About this exercise –
Reproduce, word for word, the lines in the material below starting with the one that has "Image resolution: width=861" and going on through the one that has "You are a GUI". Leave out all pictures.

Data to examine section start

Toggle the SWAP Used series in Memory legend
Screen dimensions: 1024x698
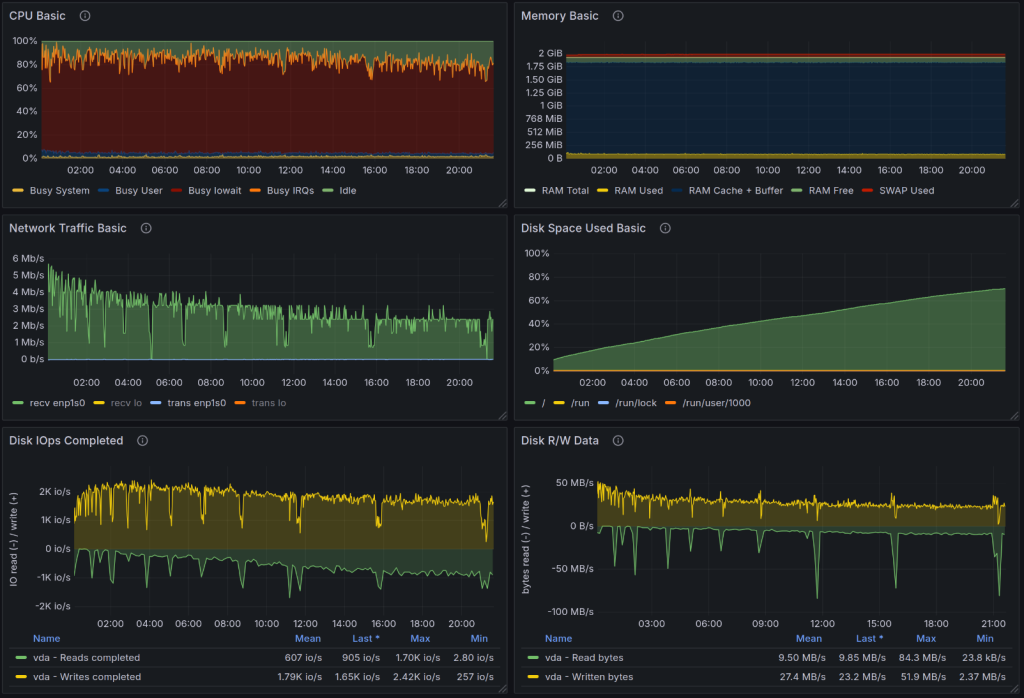click(907, 190)
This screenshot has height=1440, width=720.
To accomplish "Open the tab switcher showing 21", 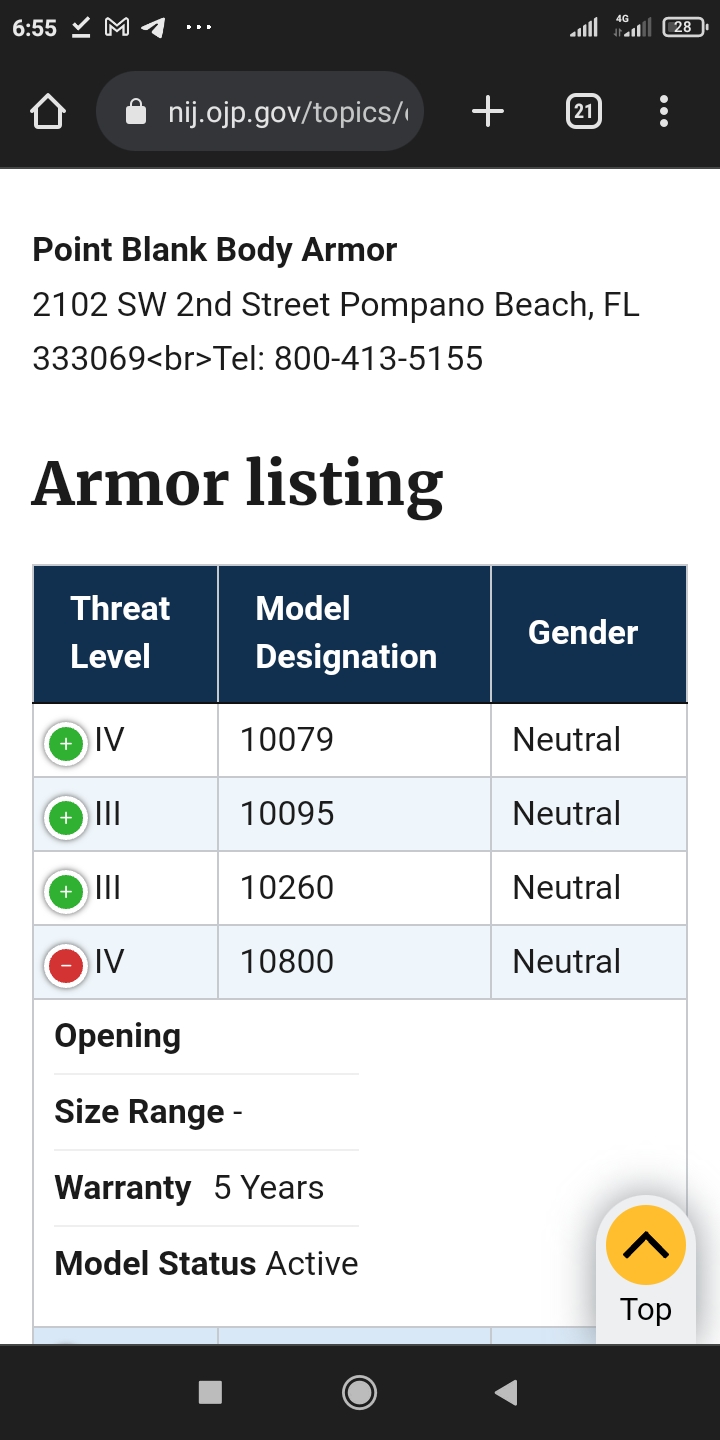I will pyautogui.click(x=583, y=111).
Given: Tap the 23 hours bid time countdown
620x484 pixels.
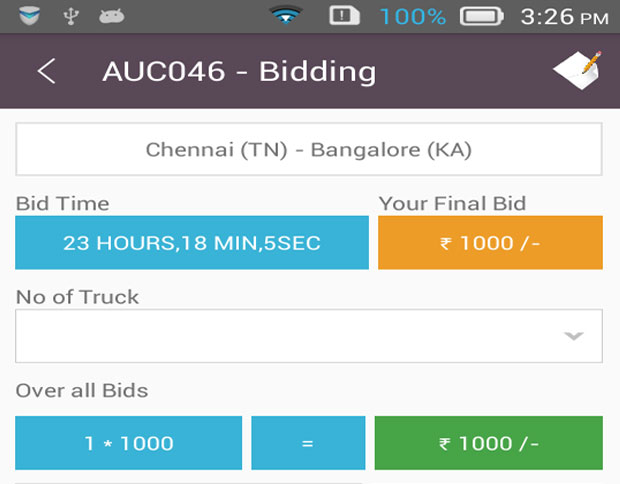Looking at the screenshot, I should [x=192, y=243].
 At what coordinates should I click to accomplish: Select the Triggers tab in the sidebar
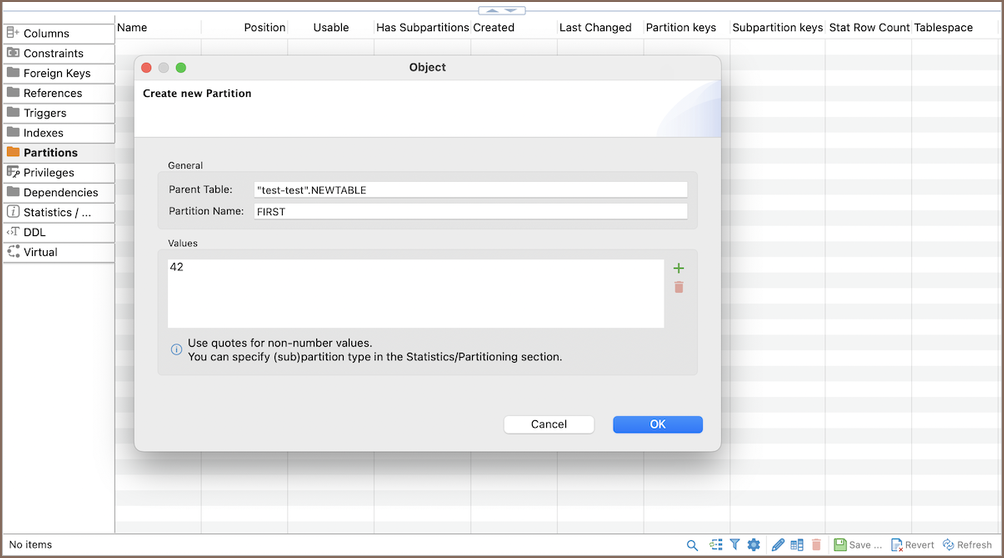(44, 113)
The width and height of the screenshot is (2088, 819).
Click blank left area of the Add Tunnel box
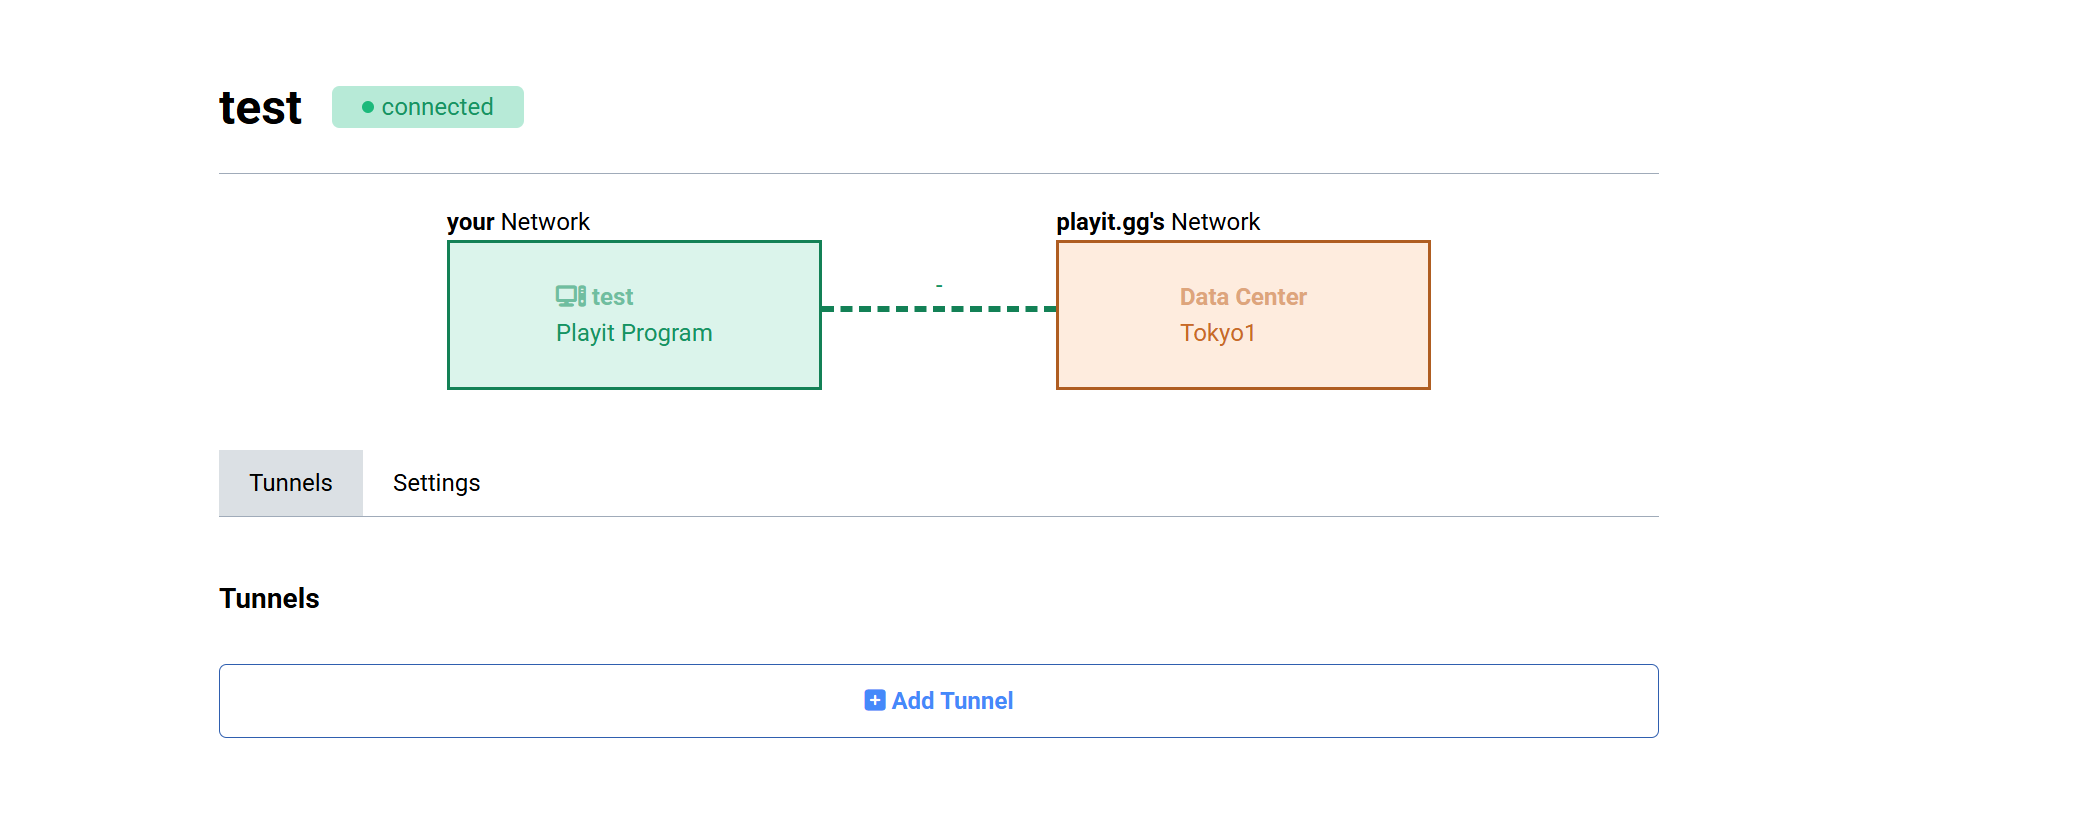(x=450, y=701)
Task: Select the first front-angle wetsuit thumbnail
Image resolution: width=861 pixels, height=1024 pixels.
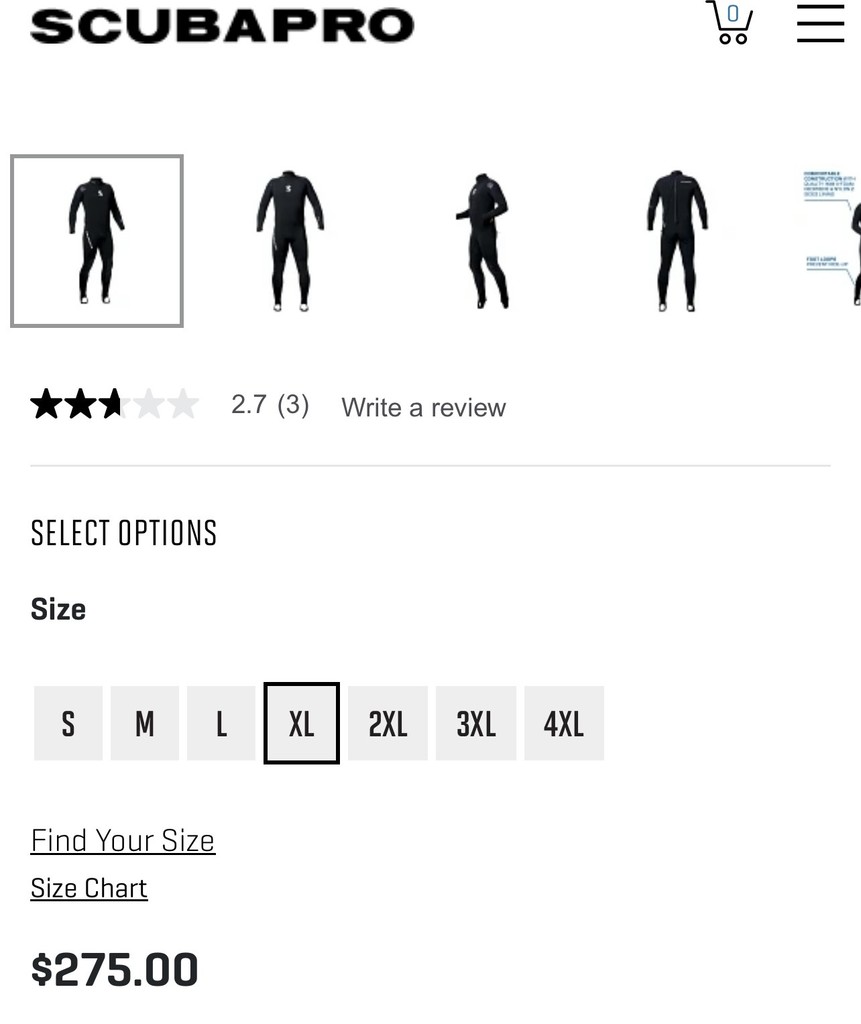Action: [97, 241]
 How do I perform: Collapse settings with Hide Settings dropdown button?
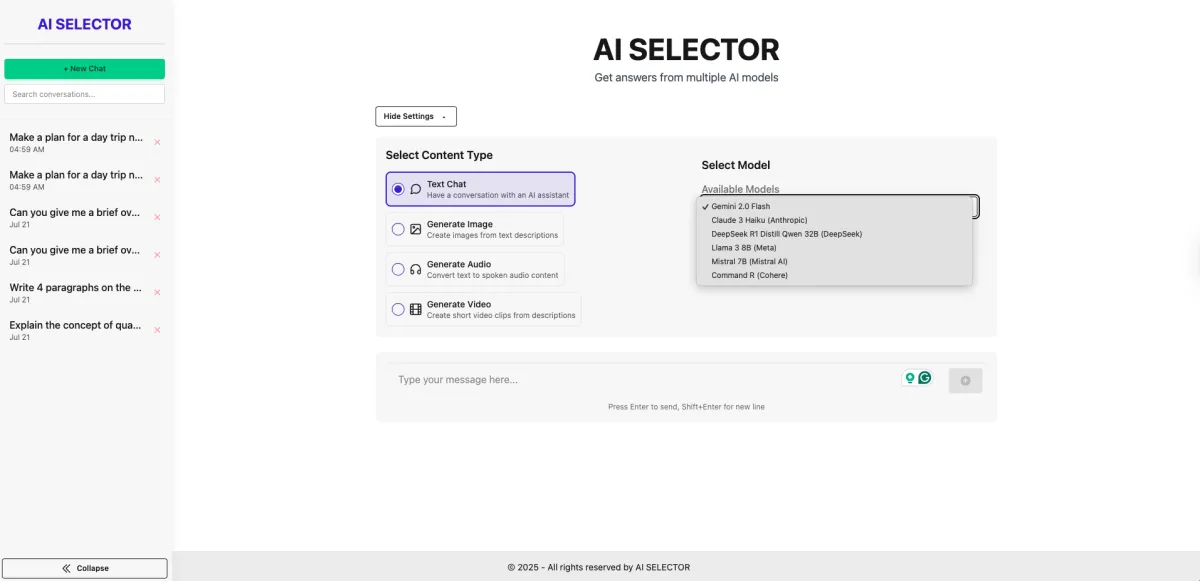click(x=416, y=116)
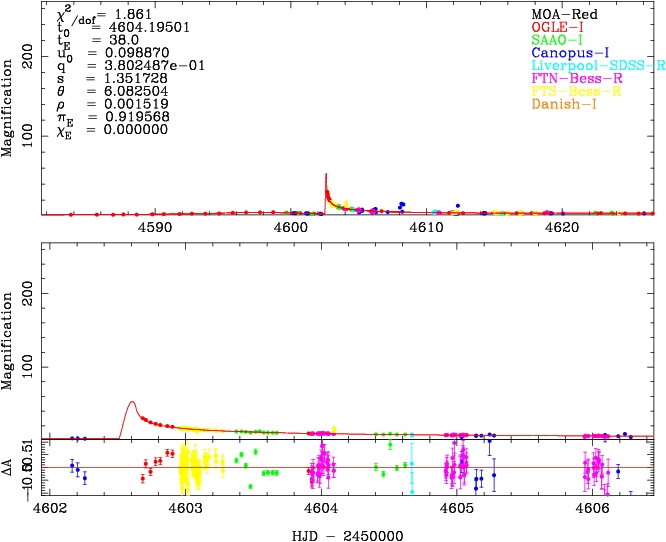The image size is (666, 542).
Task: Select the magenta FTN-Bess-R legend entry
Action: 575,77
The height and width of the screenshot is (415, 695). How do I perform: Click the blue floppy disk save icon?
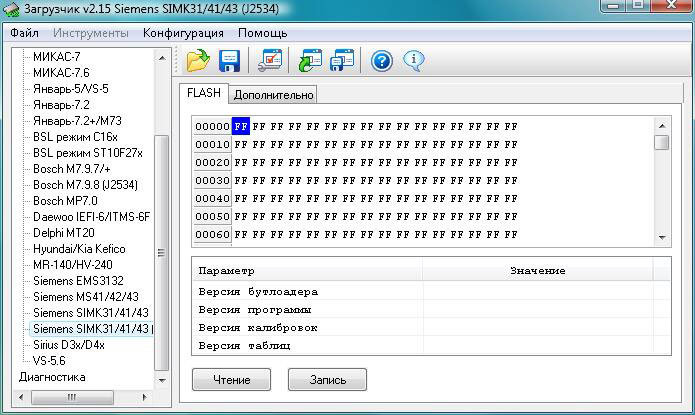click(229, 61)
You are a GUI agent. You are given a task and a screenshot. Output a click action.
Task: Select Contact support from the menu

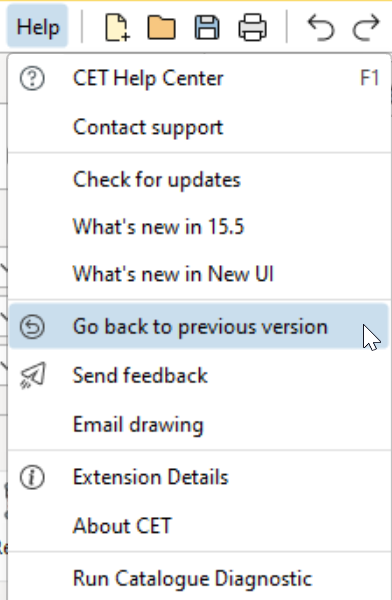click(199, 127)
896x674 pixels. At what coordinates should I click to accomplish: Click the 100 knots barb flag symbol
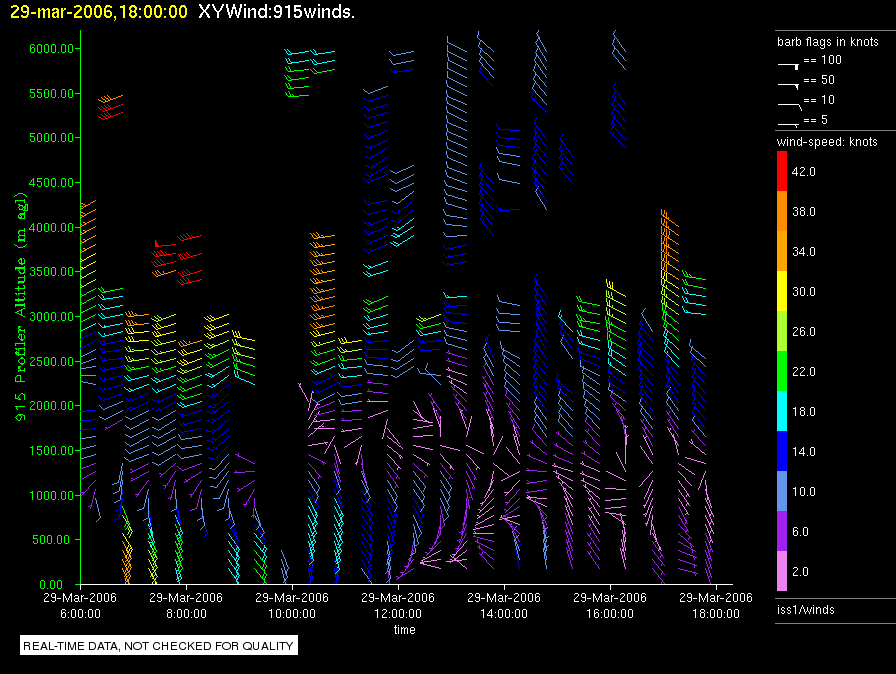[x=788, y=63]
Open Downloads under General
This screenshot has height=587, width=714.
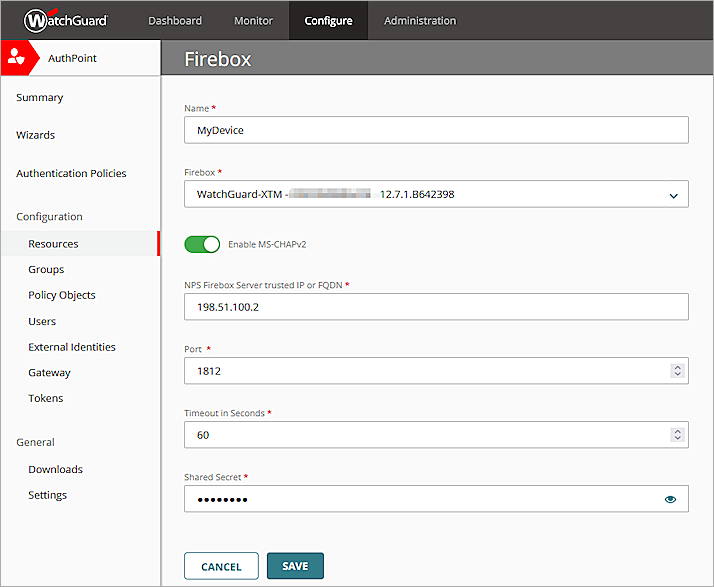[x=55, y=469]

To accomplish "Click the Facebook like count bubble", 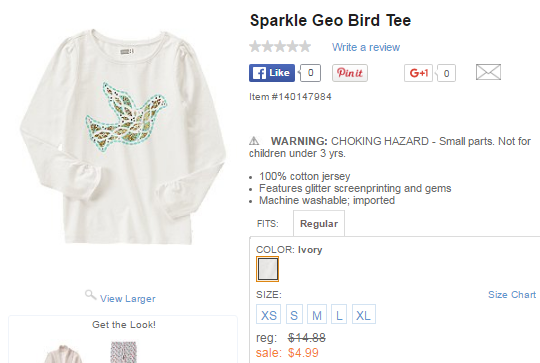I will 310,73.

Data to examine section end

Task response –
Image resolution: width=861 pixels, height=1024 pixels.
Action: [97, 241]
 How do I perform: Collapse settings with Hide Settings dropdown button?
click(x=416, y=116)
The image size is (666, 542).
Task: Select the magenta FTN-Bess-R legend entry
Action: 575,77
The height and width of the screenshot is (415, 695). How do I perform: Click the blue floppy disk save icon?
click(229, 61)
You are a GUI agent. You are given a task and a screenshot. Output a click action.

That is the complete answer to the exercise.